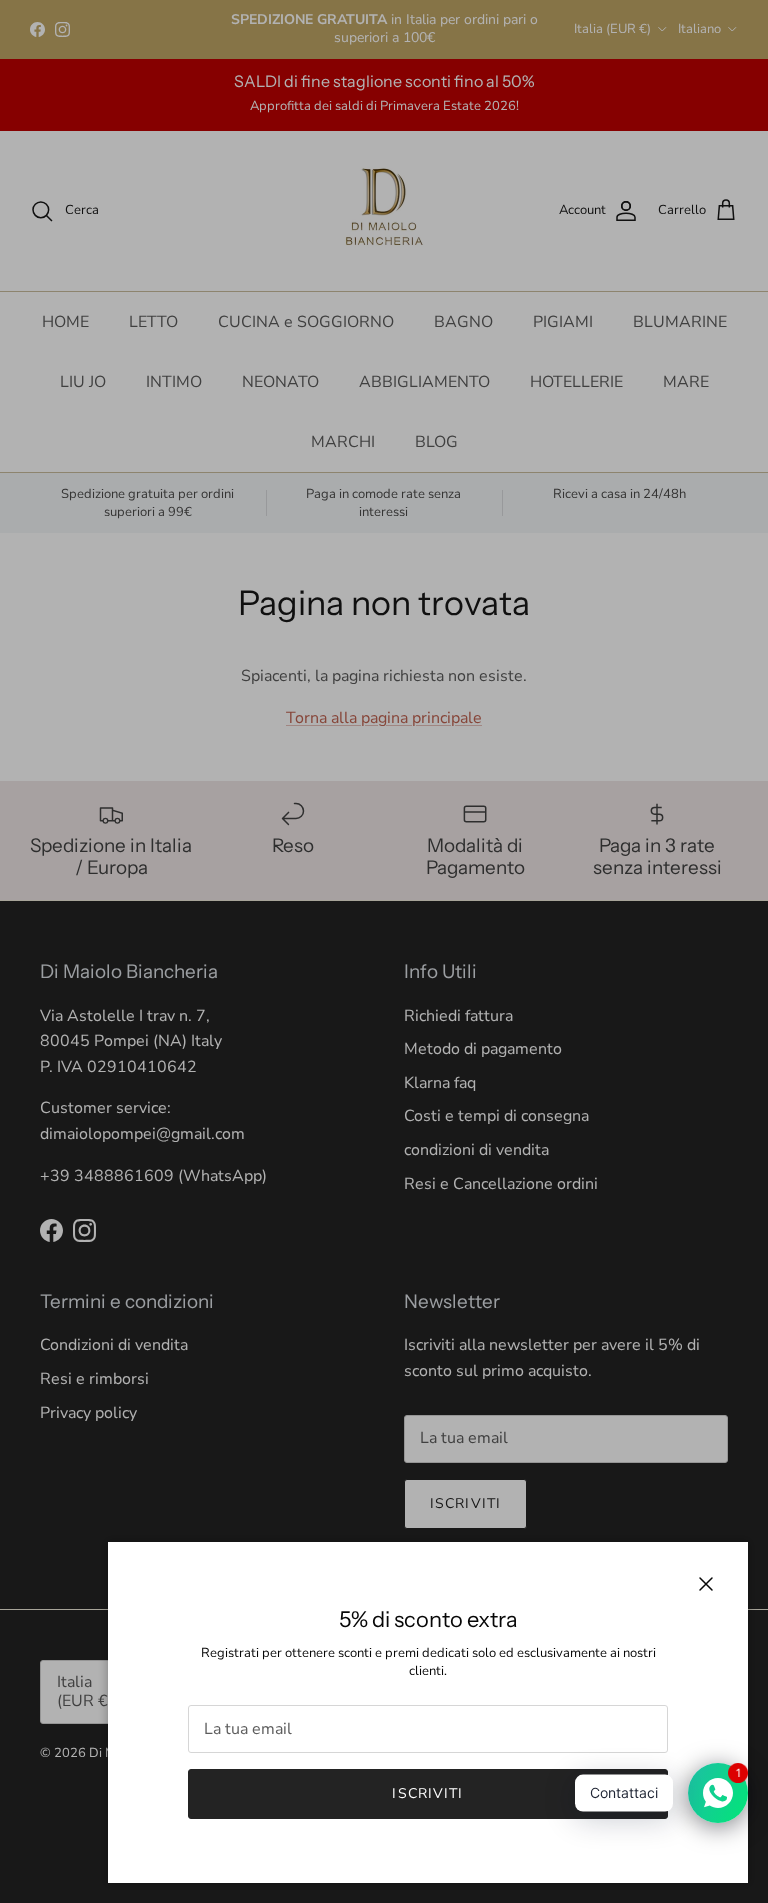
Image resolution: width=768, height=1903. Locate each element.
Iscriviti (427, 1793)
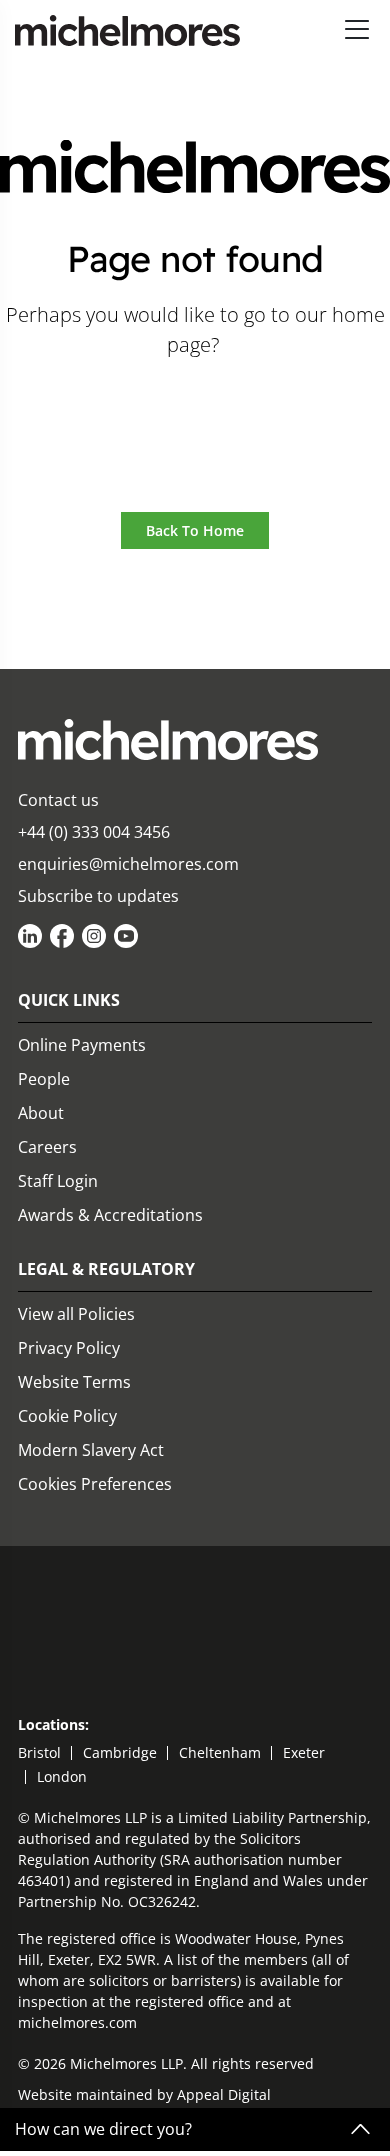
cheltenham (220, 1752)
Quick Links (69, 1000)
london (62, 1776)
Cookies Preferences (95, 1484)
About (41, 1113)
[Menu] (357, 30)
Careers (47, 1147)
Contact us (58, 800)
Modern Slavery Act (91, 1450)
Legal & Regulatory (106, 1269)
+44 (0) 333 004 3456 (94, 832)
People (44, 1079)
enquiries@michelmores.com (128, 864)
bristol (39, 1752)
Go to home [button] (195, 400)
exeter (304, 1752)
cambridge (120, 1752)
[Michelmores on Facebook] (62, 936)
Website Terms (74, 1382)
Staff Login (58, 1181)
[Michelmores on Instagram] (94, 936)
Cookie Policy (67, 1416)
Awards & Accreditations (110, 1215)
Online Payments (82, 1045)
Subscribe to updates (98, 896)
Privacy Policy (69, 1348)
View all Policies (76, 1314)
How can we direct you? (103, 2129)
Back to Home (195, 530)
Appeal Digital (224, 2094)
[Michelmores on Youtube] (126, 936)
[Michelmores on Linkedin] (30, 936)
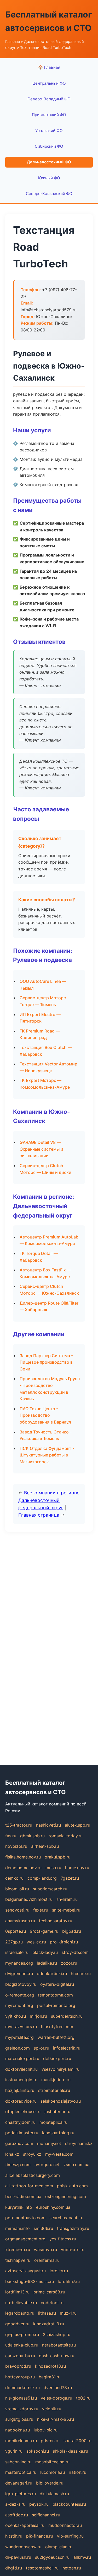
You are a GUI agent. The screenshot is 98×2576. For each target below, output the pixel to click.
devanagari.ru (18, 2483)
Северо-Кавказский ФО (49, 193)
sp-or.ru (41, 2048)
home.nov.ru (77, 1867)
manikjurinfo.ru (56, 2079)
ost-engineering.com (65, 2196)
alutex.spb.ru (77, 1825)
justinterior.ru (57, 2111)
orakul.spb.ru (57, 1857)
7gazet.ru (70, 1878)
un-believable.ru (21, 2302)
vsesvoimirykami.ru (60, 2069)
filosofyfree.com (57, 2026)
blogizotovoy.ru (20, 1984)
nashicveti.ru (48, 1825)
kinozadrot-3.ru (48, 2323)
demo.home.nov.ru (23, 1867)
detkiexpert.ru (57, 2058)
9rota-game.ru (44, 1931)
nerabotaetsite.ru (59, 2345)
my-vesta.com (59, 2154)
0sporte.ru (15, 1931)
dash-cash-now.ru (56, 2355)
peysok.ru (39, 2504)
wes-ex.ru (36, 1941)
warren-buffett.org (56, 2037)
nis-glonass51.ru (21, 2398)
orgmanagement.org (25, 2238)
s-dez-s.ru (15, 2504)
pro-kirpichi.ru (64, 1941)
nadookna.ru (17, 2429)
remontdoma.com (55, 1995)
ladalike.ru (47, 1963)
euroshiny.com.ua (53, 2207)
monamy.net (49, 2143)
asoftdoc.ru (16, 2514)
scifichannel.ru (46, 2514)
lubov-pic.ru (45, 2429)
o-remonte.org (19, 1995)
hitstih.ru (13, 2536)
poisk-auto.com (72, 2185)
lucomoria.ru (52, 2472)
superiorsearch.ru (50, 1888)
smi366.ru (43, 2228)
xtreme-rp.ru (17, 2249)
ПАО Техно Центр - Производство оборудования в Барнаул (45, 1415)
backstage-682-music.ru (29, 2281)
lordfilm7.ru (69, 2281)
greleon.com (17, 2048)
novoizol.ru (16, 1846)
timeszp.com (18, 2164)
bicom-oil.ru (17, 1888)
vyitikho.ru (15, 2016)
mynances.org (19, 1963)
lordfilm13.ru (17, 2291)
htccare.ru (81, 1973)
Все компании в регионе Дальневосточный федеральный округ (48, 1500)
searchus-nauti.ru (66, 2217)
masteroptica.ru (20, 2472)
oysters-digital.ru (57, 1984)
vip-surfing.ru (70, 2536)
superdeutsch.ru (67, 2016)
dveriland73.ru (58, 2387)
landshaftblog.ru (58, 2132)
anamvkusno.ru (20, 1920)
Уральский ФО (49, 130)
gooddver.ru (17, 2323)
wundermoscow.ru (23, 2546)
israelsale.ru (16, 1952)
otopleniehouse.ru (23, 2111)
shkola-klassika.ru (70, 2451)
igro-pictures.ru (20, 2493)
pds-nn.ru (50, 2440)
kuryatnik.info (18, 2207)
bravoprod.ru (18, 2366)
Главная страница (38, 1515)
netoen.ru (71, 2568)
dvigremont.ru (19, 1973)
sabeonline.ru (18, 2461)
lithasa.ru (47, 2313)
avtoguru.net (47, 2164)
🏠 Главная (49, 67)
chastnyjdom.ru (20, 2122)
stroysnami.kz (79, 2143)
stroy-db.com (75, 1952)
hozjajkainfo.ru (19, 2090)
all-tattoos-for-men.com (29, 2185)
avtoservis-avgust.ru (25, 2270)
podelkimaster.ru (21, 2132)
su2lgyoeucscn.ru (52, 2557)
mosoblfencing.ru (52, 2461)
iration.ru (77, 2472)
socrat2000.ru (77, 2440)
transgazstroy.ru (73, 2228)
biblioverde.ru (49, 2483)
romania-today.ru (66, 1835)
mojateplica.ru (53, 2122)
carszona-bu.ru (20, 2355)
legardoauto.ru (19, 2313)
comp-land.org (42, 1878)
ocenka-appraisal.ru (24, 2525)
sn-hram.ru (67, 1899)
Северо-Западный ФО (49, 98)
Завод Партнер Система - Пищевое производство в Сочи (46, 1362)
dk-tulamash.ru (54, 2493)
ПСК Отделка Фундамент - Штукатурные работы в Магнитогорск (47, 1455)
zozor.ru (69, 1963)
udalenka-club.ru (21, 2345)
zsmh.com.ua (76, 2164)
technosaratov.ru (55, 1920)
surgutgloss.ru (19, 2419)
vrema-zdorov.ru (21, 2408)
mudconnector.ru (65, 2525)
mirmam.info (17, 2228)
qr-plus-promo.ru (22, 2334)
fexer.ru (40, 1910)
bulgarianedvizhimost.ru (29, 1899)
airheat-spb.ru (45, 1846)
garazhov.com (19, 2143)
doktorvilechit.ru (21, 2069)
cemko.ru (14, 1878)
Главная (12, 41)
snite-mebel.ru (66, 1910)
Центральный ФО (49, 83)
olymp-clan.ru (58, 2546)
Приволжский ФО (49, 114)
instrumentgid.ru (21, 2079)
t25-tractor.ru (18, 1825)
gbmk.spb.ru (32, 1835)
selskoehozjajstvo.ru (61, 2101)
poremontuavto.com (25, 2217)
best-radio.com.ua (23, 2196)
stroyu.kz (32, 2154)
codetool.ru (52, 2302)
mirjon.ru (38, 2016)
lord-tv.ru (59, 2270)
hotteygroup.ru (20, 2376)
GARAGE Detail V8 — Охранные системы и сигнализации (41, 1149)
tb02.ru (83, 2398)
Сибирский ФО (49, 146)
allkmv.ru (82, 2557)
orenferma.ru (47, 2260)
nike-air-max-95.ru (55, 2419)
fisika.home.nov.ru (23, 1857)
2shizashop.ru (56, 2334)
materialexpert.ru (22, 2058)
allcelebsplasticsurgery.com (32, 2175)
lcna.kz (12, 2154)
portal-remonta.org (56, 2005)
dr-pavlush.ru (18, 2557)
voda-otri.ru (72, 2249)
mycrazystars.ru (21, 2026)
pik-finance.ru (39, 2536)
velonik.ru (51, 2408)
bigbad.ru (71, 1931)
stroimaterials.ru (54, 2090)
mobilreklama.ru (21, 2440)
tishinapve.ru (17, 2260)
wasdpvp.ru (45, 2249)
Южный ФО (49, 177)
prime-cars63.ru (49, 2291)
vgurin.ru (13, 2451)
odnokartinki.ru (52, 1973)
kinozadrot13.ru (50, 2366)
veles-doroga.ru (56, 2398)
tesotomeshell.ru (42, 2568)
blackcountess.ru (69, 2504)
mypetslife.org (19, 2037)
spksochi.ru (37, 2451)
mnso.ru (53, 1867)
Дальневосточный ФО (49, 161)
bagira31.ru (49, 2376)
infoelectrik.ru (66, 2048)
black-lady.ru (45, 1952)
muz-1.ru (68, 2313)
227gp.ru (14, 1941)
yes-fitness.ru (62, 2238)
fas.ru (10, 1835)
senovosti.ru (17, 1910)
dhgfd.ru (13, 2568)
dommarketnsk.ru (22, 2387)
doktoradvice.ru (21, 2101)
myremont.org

◆ ◆ ◆ ◆ ◆ ◆ ◆

● **Exercise instructions**
In the entries above, find the line that contains "Legal & Regulatory (106, 1269)", then repeat exactly every line from the first one through that line, with no pictures.

● **Answer area**
Image resolution: width=768, height=1903. Locate each element.
Iscriviti (427, 1793)
cheltenham (220, 1752)
Quick Links (69, 1000)
london (62, 1776)
Cookies Preferences (95, 1484)
About (41, 1113)
[Menu] (357, 30)
Careers (47, 1147)
Contact us (58, 800)
Modern Slavery Act (91, 1450)
Legal & Regulatory (106, 1269)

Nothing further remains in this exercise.